Wednesday 19 December 2012

How do you measure your marketing efforts : Where marketing metrics go wrong

I recently wrote about how to build a data-driven marketing team. But what metrics should that team track? There are literally hundreds if not thousands of possible marketing management metrics to choose from, and almost all of them measure something of some kind of value. The problem is that most of them relate very little to the revenue and profitability metrics that concern the CEO, CFO and the board.

Of course, it’s okay to track some of these metrics internally within your department (we call these “boiler room metrics”) if they help you make better marketing decisions. But it’s best to avoid sharing them with other executives unless you’ve previously established why they matter.

Here are the top categories of metrics to avoid.

Vanity metrics

Too often, marketers rely on “feel good” measurements to justify their marketing spend. Instead of pursuing metrics that measure business outcomes and improve marketing performance and profitability, they opt for metrics that sound good and impress people. Some common examples include press release impressions, Facebook “Likes”, and names gathered at tradeshows.

Measuring what is easy


When it is difficult to measure revenue and profit, marketers often end up using metrics that stand in for those numbers. This can be OK in some situations, but it raises the question in the mind of fellow executives whether those metrics accurately reflect the financial metrics they really want to know about. This forces the marketer to justify the relationship and can put a strain on marketing’s credibility.

Focusing on quantity, not quality


The number one metric used by lead generation marketers is lead quantity; too few companies measure lead quality. Focusing on quantity without also measuring quality can lead to programs that look good but don’t deliver profits. (To take this idea to the extreme, the phone book is an abundant source of “leads” if you only measure quantity, not quality.)

Tracking activity not results


Marketing activity is easy to see and measure (costs going out the door), but Marketing results are hard to measure. In contrast, Sales activity is hard to measure, but Sales results (revenue coming in) are easy to measure. Is it any wonder, then, that Sales tends to get the credit for revenue, but Marketing is perceived as a cost center?

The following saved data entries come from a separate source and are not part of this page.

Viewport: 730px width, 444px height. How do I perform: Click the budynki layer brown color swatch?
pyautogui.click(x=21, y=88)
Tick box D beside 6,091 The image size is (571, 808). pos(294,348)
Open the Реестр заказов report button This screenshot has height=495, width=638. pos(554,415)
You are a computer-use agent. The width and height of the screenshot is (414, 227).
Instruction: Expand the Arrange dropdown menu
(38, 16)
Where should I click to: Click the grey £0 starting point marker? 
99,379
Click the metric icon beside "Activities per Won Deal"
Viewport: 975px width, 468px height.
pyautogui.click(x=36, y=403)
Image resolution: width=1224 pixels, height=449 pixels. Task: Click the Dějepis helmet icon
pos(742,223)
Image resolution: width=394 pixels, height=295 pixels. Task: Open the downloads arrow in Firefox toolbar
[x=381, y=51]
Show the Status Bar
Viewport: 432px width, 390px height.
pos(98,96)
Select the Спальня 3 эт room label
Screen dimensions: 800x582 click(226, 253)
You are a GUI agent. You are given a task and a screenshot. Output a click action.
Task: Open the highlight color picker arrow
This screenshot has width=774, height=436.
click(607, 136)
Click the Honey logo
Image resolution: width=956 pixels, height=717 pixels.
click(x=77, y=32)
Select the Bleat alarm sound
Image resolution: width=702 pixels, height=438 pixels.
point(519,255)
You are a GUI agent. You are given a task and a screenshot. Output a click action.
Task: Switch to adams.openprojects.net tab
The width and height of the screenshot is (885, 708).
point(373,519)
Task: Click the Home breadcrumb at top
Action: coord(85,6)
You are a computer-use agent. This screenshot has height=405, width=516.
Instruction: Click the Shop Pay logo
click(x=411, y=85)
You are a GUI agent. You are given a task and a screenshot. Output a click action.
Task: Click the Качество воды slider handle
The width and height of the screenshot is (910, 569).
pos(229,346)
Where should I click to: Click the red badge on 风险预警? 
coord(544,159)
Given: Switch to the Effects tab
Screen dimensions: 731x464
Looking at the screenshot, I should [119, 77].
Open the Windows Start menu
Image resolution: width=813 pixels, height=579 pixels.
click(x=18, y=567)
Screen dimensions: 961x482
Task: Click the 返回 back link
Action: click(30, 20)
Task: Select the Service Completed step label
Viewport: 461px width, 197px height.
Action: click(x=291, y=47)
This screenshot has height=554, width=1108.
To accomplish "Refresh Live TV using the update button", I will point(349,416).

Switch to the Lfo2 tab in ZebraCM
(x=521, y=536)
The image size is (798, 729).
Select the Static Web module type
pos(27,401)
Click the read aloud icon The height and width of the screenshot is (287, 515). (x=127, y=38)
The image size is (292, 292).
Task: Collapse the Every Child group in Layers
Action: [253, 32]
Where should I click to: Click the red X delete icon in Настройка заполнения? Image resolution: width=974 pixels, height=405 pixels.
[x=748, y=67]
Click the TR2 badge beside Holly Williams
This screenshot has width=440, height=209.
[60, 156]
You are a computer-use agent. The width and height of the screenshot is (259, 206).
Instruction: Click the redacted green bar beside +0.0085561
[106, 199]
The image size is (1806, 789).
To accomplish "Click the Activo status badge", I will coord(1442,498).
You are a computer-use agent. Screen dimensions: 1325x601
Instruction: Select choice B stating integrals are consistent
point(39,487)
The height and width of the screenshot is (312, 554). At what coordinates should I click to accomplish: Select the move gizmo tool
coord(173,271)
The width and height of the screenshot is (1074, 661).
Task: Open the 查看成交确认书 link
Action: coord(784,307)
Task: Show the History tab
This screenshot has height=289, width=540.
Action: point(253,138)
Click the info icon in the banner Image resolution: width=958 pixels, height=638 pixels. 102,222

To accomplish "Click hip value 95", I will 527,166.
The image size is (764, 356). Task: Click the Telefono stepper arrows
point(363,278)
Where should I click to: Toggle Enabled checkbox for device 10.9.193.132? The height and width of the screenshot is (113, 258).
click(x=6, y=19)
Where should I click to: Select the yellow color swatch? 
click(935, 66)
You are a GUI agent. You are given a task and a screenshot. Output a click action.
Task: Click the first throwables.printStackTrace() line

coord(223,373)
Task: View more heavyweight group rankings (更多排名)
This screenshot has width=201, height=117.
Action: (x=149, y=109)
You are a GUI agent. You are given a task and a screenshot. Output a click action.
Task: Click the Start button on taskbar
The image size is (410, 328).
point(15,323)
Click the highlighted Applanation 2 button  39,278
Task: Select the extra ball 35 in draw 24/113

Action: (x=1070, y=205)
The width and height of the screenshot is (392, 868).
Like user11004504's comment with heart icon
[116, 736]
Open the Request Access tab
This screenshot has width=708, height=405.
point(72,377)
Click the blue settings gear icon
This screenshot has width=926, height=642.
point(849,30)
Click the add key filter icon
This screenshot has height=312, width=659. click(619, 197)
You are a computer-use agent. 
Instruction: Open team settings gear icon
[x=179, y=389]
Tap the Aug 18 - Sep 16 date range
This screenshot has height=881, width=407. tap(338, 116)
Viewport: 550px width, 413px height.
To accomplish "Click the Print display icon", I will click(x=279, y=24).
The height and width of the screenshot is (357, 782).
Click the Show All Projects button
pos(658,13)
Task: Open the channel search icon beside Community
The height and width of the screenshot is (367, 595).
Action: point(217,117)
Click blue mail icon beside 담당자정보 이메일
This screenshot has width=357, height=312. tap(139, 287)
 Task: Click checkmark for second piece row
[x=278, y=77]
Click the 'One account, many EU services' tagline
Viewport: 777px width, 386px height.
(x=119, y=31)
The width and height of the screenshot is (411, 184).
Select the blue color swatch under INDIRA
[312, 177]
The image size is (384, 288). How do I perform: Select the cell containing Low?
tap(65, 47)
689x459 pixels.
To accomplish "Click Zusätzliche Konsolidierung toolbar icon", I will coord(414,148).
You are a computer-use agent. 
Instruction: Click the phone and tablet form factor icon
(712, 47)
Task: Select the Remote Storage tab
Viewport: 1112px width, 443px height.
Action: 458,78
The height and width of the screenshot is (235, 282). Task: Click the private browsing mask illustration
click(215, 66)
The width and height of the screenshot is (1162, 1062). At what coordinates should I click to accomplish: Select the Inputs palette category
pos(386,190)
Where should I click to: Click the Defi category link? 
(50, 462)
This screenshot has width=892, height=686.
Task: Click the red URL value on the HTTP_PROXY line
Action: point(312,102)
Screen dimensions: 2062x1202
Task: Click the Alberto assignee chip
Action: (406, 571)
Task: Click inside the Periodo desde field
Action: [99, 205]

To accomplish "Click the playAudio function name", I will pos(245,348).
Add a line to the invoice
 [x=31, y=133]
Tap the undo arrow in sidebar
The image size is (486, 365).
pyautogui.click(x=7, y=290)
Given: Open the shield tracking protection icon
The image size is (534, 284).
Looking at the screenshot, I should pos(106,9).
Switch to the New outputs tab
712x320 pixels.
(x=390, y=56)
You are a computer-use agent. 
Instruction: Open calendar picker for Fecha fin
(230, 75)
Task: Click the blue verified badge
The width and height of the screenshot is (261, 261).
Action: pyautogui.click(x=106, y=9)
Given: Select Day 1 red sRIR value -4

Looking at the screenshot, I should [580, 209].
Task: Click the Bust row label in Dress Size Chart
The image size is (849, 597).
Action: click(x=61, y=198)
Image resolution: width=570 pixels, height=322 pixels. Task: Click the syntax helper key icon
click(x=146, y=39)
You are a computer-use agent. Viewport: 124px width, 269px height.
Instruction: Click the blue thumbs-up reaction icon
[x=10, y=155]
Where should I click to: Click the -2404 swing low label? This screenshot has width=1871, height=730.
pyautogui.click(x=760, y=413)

Efficiency instead of effectiveness


In a related point, Kathryn Roy of Precision Thinking says, pay attention to the difference between effectiveness metrics (doing the right things) and efficiency metrics (doing – possibly the wrong – things well). Having a packed event is no good if it’s full of all the wrong people. Effectiveness convinces sales, finance and senior management that Marketing delivers quantifiable value.

Efficiency metrics are likely to produce questions from the CFO and other financially-oriented executives; they are no defense against efforts to prune your budget in difficult times.

Cost metrics


In my opinion, the worst kinds of metrics to use are “cost metrics” because they frame Marketing as cost center. If you only talk about cost and budgets, then no doubt others will associate your activities with cost. Let’s take a look at a real-life example, courtesy of the inimitable Anne Holland:
Recently, a marketer improved his lead quality and simultaneously reduced his cost-per-lead to $10. Thrilled with his results, he went to the CEO to ask for more money to spend on this highly successful program.

Did the marketer get his budget? No. The CEO decided the reduced lead cost meant Marketing could deliver the same results with fewer dollars – and so she cut the marketing budget and used the extra funds to hire new sales people. 
 

What went wrong here? The marketer performed well, but he made the mistake of not connecting his marketing results to bottom-line metrics that mattered to the CEO. By framing his results in terms of costs, he perpetuated the perception that Marketing is a cost center. Within this context, it’s only natural that the CEO would reduce costs and reallocate the extra budget to a “revenue generating” department such as sales.